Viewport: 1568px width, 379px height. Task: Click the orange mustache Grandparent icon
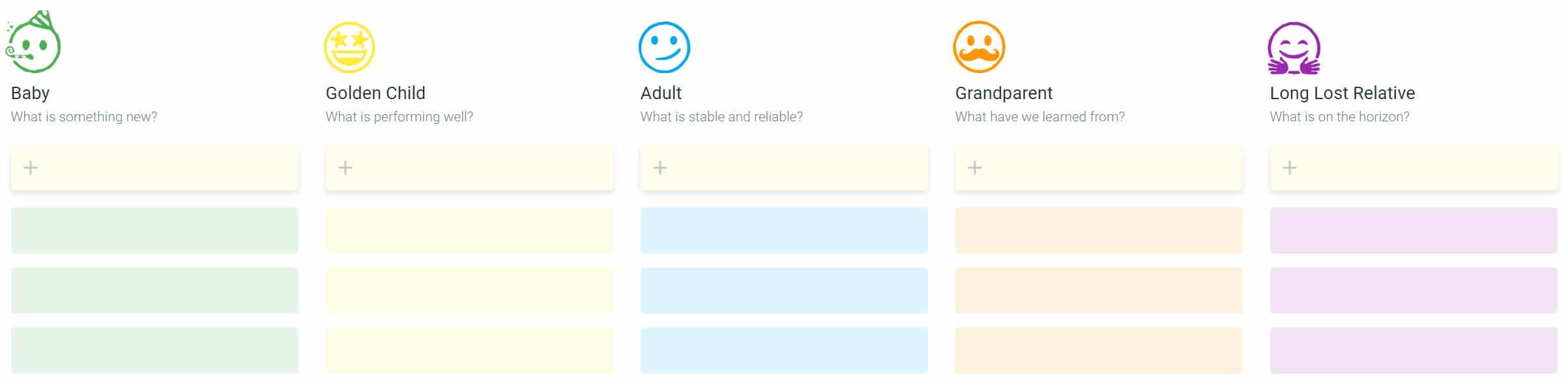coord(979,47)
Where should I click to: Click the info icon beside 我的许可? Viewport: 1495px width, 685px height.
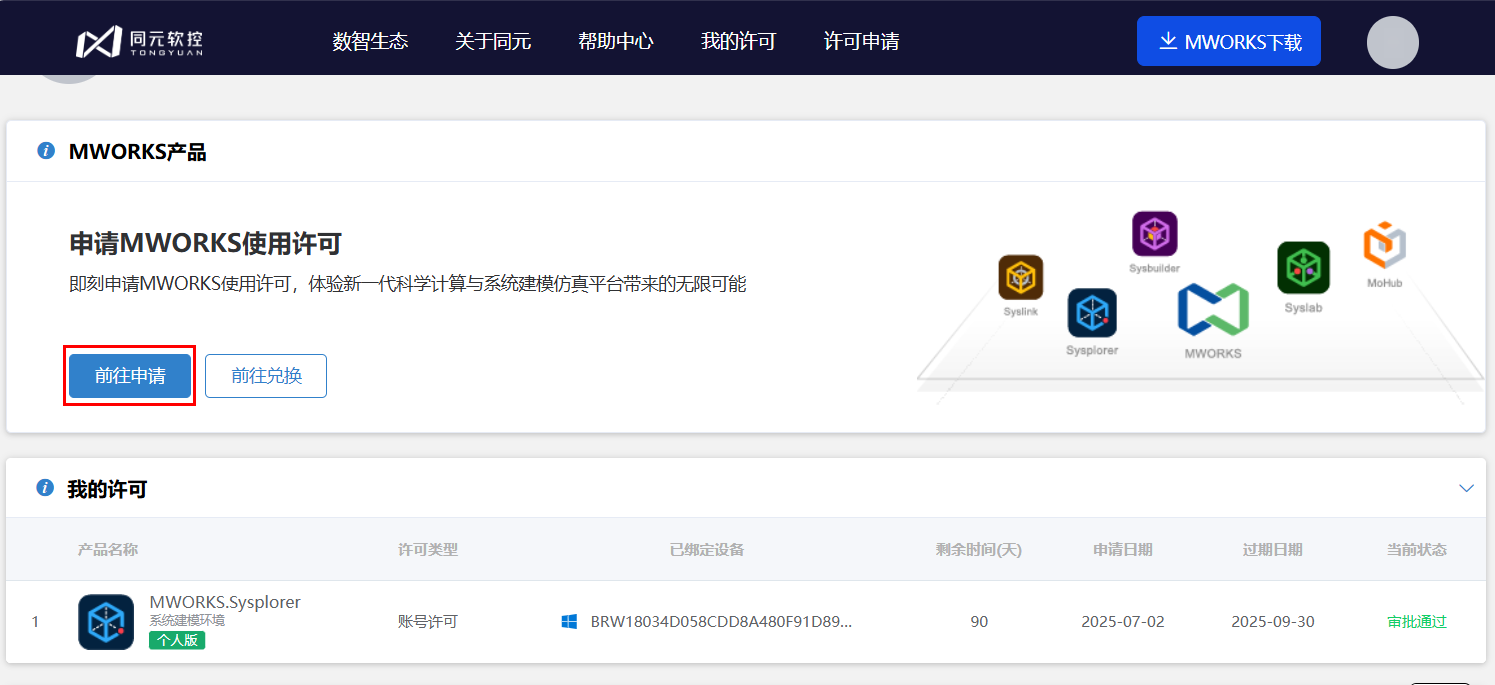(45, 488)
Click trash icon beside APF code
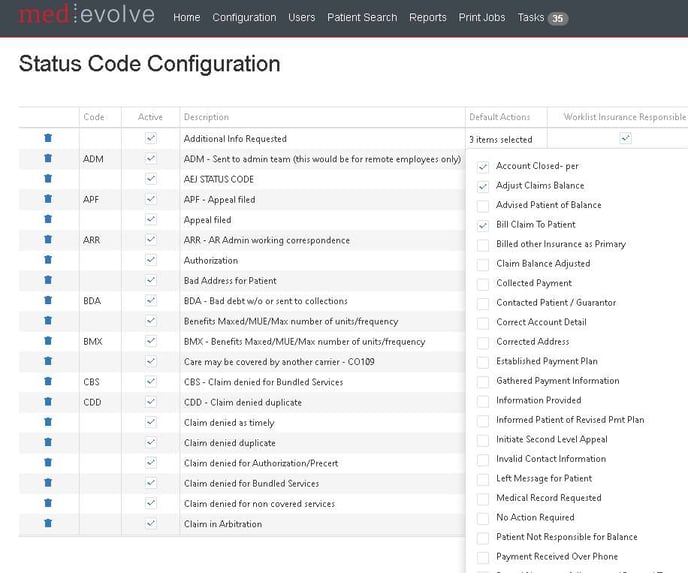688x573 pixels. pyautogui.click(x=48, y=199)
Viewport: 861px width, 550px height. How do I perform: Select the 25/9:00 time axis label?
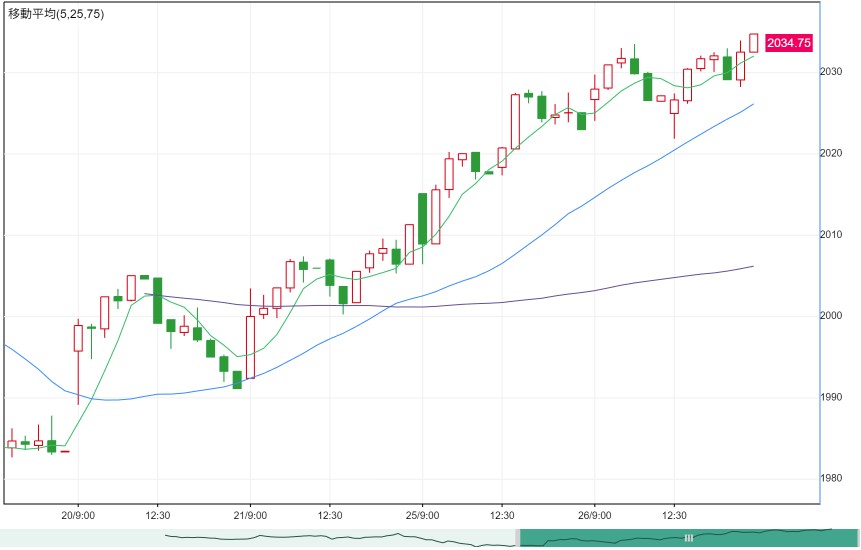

= Given problem =
Turn the records, from the line containing "Click trash icon beside APF code" through the end of the records, into a numbered list with no blank lines, and leave the pictures out of your answer.

= Written solution =
1. Click trash icon beside APF code
2. 688x573 pixels. pyautogui.click(x=48, y=199)
3. Viewport: 861px width, 550px height. How do I perform: Select the 25/9:00 time axis label?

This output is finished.